Activity – If a line in the records contains the word "Expand", count it; state the resulting number and nothing more.

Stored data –
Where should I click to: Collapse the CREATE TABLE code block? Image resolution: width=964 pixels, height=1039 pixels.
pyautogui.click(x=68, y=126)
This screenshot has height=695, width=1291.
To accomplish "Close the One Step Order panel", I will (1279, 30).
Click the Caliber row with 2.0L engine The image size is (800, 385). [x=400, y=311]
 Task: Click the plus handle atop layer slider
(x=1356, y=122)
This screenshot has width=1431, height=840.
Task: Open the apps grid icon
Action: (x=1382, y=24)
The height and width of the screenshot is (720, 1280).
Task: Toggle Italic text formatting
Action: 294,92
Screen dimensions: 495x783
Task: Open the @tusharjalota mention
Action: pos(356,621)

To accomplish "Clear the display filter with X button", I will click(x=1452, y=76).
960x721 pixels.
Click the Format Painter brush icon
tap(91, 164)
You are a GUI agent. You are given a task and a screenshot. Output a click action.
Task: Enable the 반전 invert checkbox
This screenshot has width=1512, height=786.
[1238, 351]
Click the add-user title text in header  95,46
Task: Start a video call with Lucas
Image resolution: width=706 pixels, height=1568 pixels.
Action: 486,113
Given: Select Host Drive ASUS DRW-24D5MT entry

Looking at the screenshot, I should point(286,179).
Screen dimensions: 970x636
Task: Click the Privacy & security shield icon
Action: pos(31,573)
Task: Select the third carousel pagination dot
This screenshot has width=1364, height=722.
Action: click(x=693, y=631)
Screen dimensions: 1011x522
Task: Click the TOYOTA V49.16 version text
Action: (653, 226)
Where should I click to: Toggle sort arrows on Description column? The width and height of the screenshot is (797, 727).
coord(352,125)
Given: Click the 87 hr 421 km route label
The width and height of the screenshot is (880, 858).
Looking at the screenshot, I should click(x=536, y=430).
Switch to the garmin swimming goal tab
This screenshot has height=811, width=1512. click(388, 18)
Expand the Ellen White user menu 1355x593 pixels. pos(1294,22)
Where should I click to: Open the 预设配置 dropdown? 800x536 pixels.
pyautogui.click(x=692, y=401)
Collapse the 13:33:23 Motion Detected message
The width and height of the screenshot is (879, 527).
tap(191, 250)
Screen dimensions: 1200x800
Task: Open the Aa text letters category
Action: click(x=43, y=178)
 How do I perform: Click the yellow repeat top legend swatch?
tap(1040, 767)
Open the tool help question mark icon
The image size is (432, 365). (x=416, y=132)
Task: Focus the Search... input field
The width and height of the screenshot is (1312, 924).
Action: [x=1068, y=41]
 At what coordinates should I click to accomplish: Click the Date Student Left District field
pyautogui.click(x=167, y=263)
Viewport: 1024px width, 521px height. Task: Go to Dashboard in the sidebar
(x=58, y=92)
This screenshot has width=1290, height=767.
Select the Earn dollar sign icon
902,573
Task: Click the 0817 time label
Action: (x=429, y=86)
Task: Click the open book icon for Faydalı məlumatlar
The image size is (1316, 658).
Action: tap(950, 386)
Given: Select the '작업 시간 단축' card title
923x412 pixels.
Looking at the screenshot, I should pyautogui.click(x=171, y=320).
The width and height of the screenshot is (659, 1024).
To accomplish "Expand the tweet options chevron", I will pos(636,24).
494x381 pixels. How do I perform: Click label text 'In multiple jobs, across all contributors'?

Expected answer – 2